Typically, the parade of fall color peaks this week, but don't hold your breath. Mother Nature moves at her own pace. In the meantime, the leaves are falling from the trees that have suffered through another dry summer. The lawn mower does a pretty good job of shredding tree leaves and recycling them in the lawn.
There is plenty of soil moisture, so core aeration is an excellent fall practice to loosen the soil and reduce thatch. Spot treat areas of broadleaf lawn weeds while the weather is still nice and warm.
Many garden centers and nurseries are clearing out nursery stock at reduced prices. And, fall is for planting, so although the selection of nursery stock is limited, take advantage of the lower prices.

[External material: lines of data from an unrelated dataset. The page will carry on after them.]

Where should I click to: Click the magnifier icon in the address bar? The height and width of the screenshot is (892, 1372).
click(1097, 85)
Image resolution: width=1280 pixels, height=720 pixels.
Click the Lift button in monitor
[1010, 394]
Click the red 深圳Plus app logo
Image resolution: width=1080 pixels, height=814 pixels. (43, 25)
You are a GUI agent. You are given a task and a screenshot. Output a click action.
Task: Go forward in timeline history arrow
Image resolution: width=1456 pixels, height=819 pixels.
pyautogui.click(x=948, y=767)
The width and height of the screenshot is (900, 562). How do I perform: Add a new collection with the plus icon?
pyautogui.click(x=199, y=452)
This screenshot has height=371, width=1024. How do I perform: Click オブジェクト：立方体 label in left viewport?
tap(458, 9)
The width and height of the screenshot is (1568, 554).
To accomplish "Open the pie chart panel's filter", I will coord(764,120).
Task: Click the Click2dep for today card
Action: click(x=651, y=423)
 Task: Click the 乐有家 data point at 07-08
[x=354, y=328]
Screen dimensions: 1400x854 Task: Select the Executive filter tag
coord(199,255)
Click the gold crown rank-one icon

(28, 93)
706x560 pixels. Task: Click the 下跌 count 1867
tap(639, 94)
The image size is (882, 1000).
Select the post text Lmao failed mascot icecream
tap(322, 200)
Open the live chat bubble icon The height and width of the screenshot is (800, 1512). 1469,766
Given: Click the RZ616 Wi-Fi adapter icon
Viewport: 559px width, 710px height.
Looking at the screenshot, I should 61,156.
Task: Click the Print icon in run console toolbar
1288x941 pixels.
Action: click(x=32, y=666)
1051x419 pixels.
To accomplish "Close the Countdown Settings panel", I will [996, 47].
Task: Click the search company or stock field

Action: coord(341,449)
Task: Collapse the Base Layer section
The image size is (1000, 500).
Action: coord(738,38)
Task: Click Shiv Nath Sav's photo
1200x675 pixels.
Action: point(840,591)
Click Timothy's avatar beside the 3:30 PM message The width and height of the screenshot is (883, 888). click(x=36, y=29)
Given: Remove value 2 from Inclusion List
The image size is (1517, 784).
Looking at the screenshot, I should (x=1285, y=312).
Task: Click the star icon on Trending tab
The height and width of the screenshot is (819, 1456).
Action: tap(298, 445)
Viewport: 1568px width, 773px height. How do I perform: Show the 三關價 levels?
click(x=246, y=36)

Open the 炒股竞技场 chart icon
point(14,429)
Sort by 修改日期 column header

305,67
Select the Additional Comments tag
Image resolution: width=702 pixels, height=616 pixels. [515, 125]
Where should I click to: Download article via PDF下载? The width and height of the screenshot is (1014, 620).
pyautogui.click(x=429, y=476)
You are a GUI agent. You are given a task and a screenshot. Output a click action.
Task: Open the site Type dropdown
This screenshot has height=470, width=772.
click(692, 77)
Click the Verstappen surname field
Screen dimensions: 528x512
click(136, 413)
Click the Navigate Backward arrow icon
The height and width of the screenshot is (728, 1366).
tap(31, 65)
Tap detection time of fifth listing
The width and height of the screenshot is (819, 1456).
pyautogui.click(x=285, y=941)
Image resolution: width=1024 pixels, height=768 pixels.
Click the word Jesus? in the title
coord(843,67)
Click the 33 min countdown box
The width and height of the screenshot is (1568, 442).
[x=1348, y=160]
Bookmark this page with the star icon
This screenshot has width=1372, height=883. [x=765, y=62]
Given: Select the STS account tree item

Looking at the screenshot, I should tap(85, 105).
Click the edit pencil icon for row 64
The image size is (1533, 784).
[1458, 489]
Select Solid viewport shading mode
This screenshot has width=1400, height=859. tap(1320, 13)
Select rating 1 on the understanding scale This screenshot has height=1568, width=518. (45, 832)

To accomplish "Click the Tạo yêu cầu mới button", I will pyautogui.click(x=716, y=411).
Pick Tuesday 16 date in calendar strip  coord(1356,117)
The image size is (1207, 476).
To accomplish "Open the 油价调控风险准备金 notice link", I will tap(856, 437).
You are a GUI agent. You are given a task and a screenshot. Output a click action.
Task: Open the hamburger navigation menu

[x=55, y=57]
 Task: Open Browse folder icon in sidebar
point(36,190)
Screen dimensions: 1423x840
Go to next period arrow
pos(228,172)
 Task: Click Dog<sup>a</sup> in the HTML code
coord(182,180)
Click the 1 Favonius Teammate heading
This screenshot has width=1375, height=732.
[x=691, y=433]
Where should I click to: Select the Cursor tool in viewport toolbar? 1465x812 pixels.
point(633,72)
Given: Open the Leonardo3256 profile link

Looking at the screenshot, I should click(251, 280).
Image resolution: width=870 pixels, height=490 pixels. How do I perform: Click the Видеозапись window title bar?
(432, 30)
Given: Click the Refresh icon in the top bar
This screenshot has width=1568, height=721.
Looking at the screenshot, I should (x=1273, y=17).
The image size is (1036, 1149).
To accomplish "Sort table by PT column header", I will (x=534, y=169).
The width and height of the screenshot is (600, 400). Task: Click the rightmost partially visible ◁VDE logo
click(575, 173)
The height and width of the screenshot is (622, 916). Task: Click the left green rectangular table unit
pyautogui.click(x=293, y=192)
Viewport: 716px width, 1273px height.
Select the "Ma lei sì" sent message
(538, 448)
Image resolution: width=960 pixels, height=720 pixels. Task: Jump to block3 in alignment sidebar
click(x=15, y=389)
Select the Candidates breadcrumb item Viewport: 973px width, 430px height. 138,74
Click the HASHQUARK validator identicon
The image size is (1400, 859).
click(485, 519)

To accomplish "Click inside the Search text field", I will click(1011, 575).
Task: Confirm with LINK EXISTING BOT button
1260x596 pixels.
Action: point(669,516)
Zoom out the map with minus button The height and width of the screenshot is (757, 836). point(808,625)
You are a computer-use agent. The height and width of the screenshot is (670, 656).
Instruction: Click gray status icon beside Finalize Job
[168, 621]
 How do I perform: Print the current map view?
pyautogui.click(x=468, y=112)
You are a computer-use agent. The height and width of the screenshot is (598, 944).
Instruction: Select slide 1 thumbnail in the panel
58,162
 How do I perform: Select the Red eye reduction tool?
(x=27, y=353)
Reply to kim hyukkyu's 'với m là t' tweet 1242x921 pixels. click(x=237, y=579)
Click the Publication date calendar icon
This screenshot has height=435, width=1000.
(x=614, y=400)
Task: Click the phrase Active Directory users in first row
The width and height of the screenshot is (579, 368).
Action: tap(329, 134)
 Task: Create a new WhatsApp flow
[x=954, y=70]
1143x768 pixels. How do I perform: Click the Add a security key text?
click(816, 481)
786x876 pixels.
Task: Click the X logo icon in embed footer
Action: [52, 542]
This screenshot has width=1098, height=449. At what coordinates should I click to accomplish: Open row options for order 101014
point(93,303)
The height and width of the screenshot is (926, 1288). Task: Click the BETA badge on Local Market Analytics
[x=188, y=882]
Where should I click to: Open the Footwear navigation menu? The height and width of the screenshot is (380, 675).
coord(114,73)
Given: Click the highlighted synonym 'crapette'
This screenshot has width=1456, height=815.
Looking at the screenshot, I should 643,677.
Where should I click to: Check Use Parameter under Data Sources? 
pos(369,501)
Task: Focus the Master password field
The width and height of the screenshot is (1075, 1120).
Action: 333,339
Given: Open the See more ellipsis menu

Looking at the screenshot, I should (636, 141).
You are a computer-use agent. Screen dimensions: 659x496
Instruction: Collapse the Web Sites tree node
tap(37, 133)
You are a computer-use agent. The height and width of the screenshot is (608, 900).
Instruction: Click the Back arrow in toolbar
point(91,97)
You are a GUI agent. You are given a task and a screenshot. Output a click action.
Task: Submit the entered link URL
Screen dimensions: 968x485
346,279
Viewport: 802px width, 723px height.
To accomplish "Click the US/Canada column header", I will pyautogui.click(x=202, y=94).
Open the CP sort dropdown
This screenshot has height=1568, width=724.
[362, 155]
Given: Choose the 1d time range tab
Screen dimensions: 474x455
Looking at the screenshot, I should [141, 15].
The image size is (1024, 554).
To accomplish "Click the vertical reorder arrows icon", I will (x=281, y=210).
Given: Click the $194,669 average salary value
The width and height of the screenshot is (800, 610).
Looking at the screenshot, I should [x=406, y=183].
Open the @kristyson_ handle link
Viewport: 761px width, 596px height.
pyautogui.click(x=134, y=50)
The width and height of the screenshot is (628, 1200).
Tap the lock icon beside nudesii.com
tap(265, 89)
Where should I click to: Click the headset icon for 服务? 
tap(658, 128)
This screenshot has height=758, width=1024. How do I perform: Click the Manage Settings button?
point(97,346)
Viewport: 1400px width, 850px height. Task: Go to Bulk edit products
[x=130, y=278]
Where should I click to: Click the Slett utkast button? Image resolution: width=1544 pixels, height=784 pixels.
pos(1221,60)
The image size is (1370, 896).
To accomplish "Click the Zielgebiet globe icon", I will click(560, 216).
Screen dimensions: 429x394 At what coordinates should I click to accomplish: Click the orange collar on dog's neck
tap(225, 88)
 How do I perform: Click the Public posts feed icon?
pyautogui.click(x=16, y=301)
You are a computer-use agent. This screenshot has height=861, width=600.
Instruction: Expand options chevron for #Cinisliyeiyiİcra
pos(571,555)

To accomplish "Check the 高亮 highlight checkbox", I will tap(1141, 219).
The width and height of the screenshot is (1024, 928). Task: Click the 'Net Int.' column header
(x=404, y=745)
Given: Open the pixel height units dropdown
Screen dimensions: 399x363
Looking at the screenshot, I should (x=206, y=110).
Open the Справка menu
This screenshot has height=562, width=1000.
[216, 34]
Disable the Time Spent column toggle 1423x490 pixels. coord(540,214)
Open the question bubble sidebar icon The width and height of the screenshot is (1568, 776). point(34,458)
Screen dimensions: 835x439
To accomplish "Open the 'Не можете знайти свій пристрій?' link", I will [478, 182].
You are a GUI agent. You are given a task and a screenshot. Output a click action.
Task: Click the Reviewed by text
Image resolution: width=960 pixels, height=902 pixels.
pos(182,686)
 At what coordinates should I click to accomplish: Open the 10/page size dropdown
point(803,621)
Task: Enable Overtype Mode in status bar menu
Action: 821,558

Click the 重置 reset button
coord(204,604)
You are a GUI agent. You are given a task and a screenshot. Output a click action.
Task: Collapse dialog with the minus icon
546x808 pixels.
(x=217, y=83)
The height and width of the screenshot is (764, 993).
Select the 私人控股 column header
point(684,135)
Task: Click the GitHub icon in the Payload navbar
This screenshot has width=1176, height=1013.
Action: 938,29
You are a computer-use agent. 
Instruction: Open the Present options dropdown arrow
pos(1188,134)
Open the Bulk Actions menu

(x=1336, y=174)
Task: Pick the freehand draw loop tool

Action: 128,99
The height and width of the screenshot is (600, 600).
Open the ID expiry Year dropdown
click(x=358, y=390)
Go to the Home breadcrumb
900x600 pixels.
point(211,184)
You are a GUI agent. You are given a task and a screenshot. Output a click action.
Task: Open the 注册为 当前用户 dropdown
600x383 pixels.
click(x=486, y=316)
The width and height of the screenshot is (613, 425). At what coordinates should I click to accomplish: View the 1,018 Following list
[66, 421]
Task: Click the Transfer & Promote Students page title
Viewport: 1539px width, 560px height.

Pansies are a super addition to the landscape at this time. They are tough enough to withstand the winter with a little mulch. They come on strong with late winter and early spring weather. They like it cool.
Obviously, there are a lot of dead ash trees to have to come down. So, plan ahead on your tree work needs and save some real money.
Dr. Dirt made a trip to beautiful Parke County last week and the wooly worms were on the move. He enjoyed a few persimmons, but did not check the seed for a winter weather prediction. Split the seed and if you see a spoon, it means lots of snow. Knives indicate cold. The persimmon pulp means tasty desert treats.
Box elder bugs and stink bugs continue to seek winter quarters. Get out the caulk gun and keep them out of your house!